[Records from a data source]
◆ ◆ ◆

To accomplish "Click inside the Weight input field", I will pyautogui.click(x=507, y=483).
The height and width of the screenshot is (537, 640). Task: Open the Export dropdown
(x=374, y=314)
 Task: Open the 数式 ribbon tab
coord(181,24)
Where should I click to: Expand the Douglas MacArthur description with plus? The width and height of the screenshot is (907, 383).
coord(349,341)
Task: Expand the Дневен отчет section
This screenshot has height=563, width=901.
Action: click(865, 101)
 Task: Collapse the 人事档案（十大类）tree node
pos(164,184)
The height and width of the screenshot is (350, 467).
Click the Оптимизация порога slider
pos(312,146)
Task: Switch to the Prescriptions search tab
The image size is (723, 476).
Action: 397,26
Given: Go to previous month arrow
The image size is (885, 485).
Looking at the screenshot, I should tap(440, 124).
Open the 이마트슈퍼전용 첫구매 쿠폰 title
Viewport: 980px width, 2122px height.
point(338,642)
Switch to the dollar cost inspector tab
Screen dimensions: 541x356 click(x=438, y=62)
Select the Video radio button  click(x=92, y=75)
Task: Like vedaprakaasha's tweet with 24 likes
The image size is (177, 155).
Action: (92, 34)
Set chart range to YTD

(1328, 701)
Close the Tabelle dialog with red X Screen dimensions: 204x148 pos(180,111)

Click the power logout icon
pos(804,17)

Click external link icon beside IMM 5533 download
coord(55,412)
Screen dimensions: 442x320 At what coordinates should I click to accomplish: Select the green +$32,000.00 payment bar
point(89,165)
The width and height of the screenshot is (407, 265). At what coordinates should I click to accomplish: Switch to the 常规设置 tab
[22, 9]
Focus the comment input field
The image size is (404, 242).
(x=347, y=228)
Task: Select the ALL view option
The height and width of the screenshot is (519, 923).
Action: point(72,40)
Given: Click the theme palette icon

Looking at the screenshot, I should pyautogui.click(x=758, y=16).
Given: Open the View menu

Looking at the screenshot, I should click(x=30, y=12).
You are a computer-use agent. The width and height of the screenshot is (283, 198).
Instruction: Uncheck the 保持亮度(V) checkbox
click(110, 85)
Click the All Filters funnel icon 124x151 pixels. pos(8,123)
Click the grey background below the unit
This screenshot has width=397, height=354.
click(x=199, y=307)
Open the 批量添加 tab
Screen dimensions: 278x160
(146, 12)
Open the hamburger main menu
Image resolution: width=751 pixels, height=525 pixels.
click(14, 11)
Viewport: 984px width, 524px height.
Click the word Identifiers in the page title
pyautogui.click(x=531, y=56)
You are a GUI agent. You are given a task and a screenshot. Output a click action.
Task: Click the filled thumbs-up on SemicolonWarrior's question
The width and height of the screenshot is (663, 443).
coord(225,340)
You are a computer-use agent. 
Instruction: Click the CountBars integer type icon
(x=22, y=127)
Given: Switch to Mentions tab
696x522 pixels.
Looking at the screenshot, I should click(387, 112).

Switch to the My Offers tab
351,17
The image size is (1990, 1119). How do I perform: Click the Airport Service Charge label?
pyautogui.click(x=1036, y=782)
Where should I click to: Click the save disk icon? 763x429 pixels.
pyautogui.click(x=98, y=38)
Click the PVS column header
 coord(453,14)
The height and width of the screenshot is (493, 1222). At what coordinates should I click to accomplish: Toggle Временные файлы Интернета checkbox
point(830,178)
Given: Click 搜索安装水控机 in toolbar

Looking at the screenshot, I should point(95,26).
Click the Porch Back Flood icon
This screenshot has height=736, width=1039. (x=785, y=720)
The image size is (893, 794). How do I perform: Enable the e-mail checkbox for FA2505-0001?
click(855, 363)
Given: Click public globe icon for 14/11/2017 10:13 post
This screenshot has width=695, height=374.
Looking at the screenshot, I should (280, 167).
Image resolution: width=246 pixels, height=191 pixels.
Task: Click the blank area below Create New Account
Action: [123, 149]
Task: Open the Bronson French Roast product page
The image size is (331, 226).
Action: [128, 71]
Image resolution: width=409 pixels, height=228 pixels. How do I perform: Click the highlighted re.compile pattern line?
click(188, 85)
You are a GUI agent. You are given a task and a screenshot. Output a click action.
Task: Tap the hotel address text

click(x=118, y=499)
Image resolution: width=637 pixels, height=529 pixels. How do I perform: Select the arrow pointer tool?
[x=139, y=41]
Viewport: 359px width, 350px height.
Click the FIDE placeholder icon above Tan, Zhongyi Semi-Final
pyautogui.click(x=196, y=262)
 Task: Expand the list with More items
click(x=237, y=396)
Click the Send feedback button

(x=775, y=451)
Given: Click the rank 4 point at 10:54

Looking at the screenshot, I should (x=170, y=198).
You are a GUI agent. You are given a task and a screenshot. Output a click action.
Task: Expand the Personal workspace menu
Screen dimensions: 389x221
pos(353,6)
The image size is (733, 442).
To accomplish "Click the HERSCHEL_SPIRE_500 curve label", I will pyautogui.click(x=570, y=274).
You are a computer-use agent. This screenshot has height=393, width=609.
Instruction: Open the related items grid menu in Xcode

◆ ◆ ◆

Give the data back in full, exactly as written.

EXERCISE SOLUTION:
To accomplish "Click inside the Weight input field", I will pyautogui.click(x=507, y=483).
The height and width of the screenshot is (537, 640). Task: Open the Export dropdown
(x=374, y=314)
 Task: Open the 数式 ribbon tab
coord(181,24)
Where should I click to: Expand the Douglas MacArthur description with plus? The width and height of the screenshot is (907, 383).
coord(349,341)
Task: Expand the Дневен отчет section
This screenshot has height=563, width=901.
Action: click(865, 101)
 Task: Collapse the 人事档案（十大类）tree node
pos(164,184)
The height and width of the screenshot is (350, 467).
Click the Оптимизация порога slider
pos(312,146)
Task: Switch to the Prescriptions search tab
The image size is (723, 476).
Action: 397,26
Given: Go to previous month arrow
The image size is (885, 485).
Looking at the screenshot, I should tap(440, 124).
Open the 이마트슈퍼전용 첫구매 쿠폰 title
Viewport: 980px width, 2122px height.
point(338,642)
Switch to the dollar cost inspector tab
Screen dimensions: 541x356 click(x=438, y=62)
Select the Video radio button  click(x=92, y=75)
Task: Like vedaprakaasha's tweet with 24 likes
The image size is (177, 155).
Action: (92, 34)
Set chart range to YTD

(1328, 701)
Close the Tabelle dialog with red X Screen dimensions: 204x148 pos(180,111)

Click the power logout icon
pos(804,17)

Click external link icon beside IMM 5533 download
coord(55,412)
Screen dimensions: 442x320 At what coordinates should I click to accomplish: Select the green +$32,000.00 payment bar
point(89,165)
The width and height of the screenshot is (407, 265). At what coordinates should I click to accomplish: Switch to the 常规设置 tab
[22, 9]
Focus the comment input field
The image size is (404, 242).
(x=347, y=228)
Task: Select the ALL view option
The height and width of the screenshot is (519, 923).
Action: point(72,40)
Given: Click the theme palette icon

Looking at the screenshot, I should pyautogui.click(x=758, y=16).
Given: Open the View menu

Looking at the screenshot, I should click(x=30, y=12).
You are a computer-use agent. The width and height of the screenshot is (283, 198).
Instruction: Uncheck the 保持亮度(V) checkbox
click(110, 85)
Click the All Filters funnel icon 124x151 pixels. pos(8,123)
Click the grey background below the unit
This screenshot has width=397, height=354.
click(x=199, y=307)
Open the 批量添加 tab
Screen dimensions: 278x160
(146, 12)
Open the hamburger main menu
Image resolution: width=751 pixels, height=525 pixels.
click(14, 11)
Viewport: 984px width, 524px height.
Click the word Identifiers in the page title
pyautogui.click(x=531, y=56)
You are a GUI agent. You are given a task and a screenshot. Output a click action.
Task: Click the filled thumbs-up on SemicolonWarrior's question
The width and height of the screenshot is (663, 443).
coord(225,340)
You are a computer-use agent. 
Instruction: Click the CountBars integer type icon
(x=22, y=127)
Given: Switch to Mentions tab
696x522 pixels.
Looking at the screenshot, I should click(387, 112).

Switch to the My Offers tab
351,17
The image size is (1990, 1119). How do I perform: Click the Airport Service Charge label?
pyautogui.click(x=1036, y=782)
Where should I click to: Click the save disk icon? 763x429 pixels.
pyautogui.click(x=98, y=38)
Click the PVS column header
 coord(453,14)
The height and width of the screenshot is (493, 1222). At what coordinates should I click to accomplish: Toggle Временные файлы Интернета checkbox
point(830,178)
Given: Click 搜索安装水控机 in toolbar

Looking at the screenshot, I should point(95,26).
Click the Porch Back Flood icon
This screenshot has height=736, width=1039. (x=785, y=720)
The image size is (893, 794). How do I perform: Enable the e-mail checkbox for FA2505-0001?
click(855, 363)
Given: Click public globe icon for 14/11/2017 10:13 post
This screenshot has width=695, height=374.
Looking at the screenshot, I should (280, 167).
Image resolution: width=246 pixels, height=191 pixels.
Task: Click the blank area below Create New Account
Action: [123, 149]
Task: Open the Bronson French Roast product page
The image size is (331, 226).
Action: [128, 71]
Image resolution: width=409 pixels, height=228 pixels. How do I perform: Click the highlighted re.compile pattern line?
click(188, 85)
You are a GUI agent. You are given a task and a screenshot. Output a click action.
Task: Tap the hotel address text

click(x=118, y=499)
Image resolution: width=637 pixels, height=529 pixels. How do I perform: Select the arrow pointer tool?
[x=139, y=41]
Viewport: 359px width, 350px height.
Click the FIDE placeholder icon above Tan, Zhongyi Semi-Final
pyautogui.click(x=196, y=262)
 Task: Expand the list with More items
click(x=237, y=396)
Click the Send feedback button

(x=775, y=451)
Given: Click the rank 4 point at 10:54

Looking at the screenshot, I should (x=170, y=198).
You are a GUI agent. You are given a task and a screenshot. Output a click action.
Task: Expand the Personal workspace menu
Screen dimensions: 389x221
pos(353,6)
The image size is (733, 442).
To accomplish "Click the HERSCHEL_SPIRE_500 curve label", I will pyautogui.click(x=570, y=274).
You are a computer-use agent. This screenshot has height=393, width=609.
Instruction: Open the related items grid menu in Xcode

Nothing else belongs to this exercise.